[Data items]
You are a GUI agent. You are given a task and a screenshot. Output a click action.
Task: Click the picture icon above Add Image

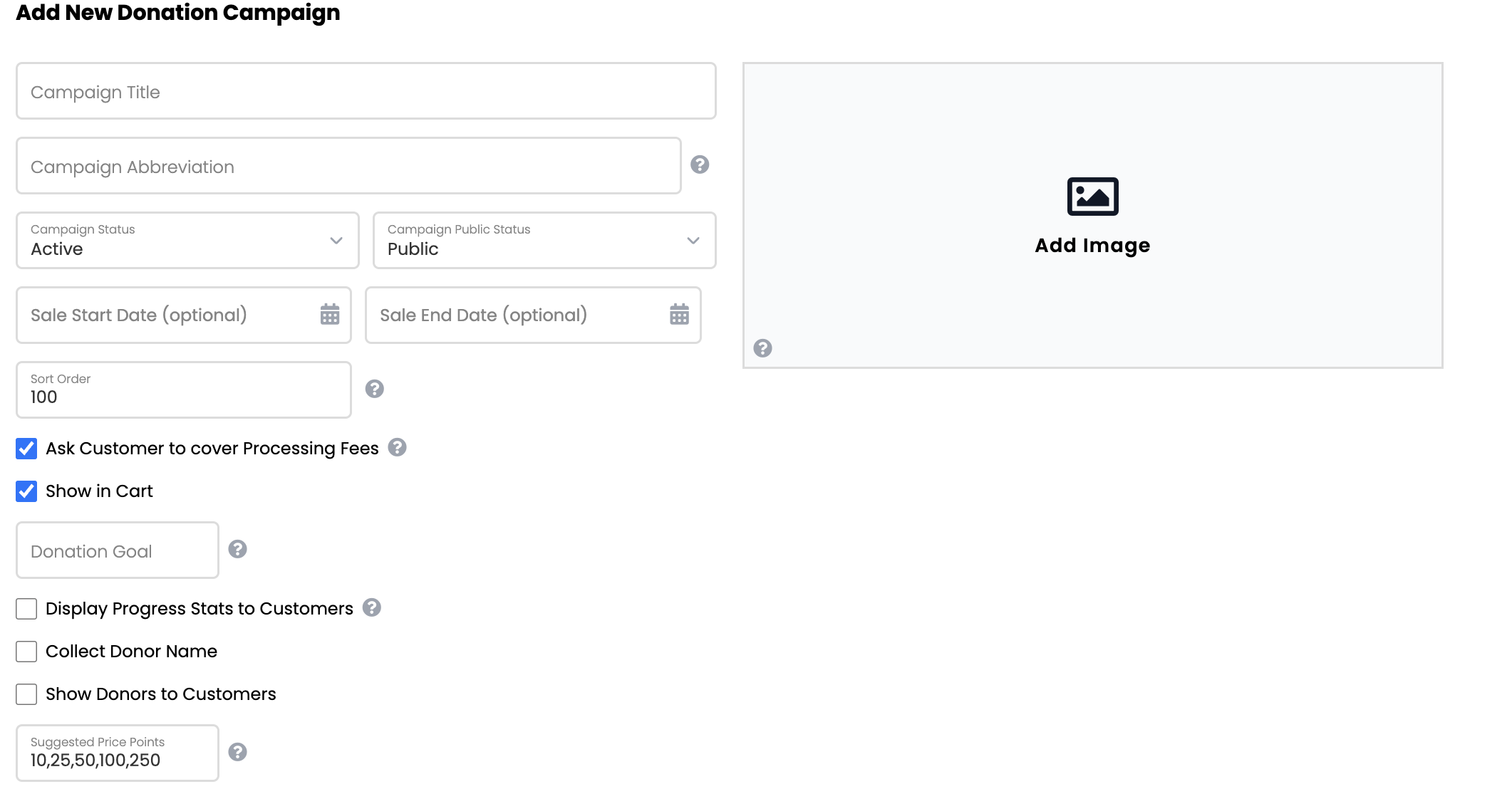(1093, 197)
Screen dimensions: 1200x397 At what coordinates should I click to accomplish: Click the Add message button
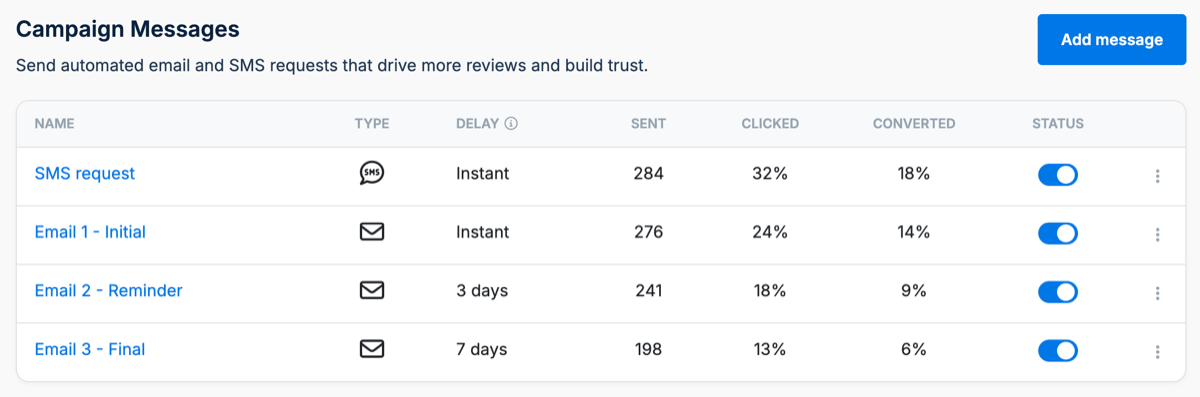coord(1112,40)
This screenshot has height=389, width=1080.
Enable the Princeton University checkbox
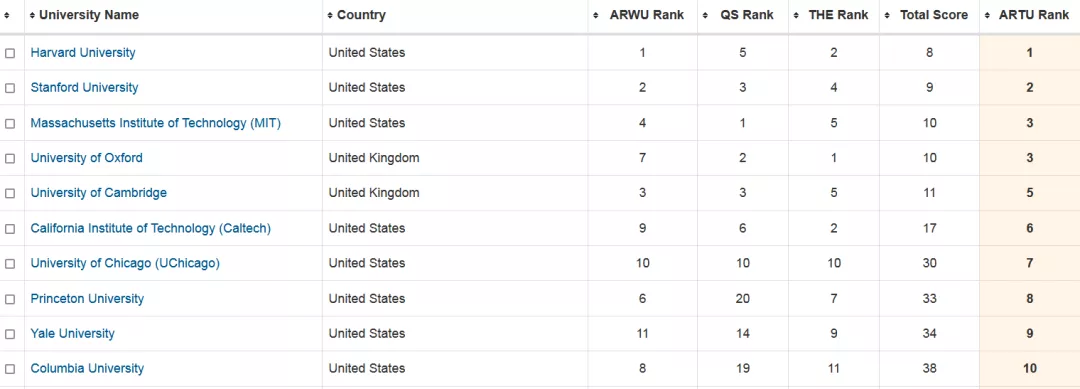point(10,299)
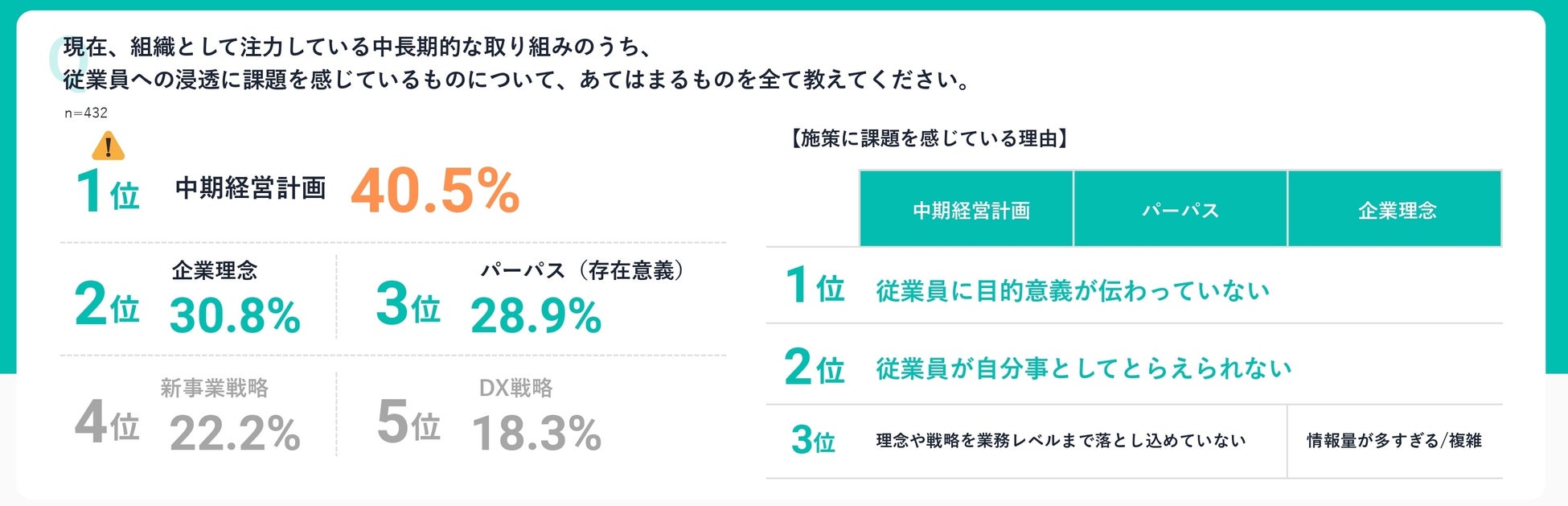This screenshot has height=506, width=1568.
Task: Open the 従業員に目的意義が伝わっていない reason
Action: click(1073, 290)
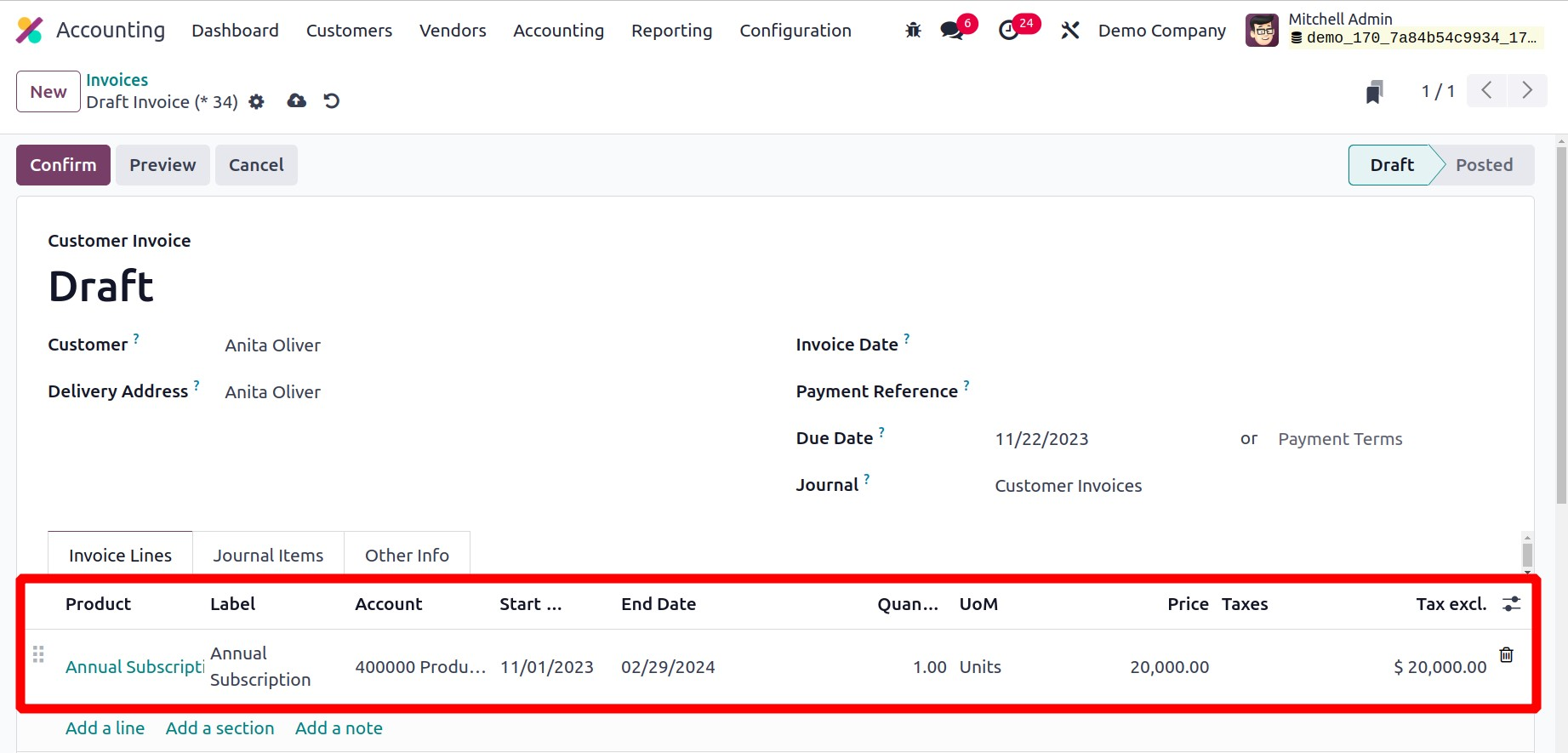This screenshot has height=753, width=1568.
Task: Open the Journal field Customer Invoices
Action: pyautogui.click(x=1068, y=486)

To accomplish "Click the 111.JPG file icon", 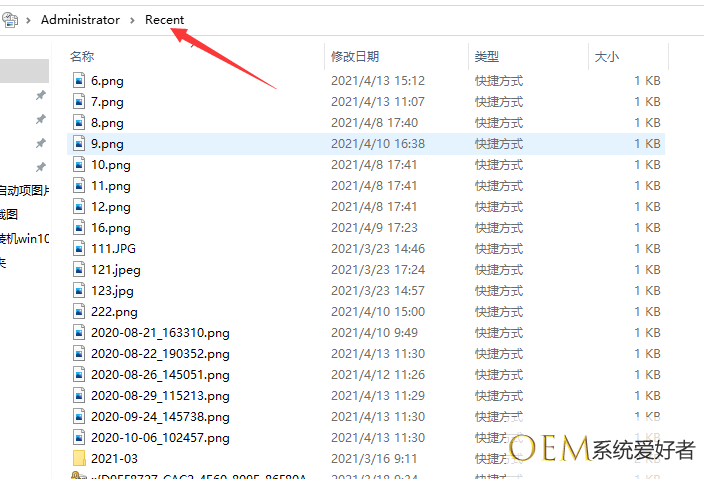I will [80, 249].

Problem description :: Please restate the lines above exactly, starting at the first line of the data and stopping at the line containing "This screenshot has height=389, width=1080.", which is included. Omit pictures.

Solution to the exercise ::
You are a GUI agent. You are given a task and a screenshot. Output a click action.
Task: Click the picture icon above Add Image

(1093, 197)
Screen dimensions: 1200x397 At what coordinates should I click to accomplish: Click the Add message button
coord(1112,40)
This screenshot has height=389, width=1080.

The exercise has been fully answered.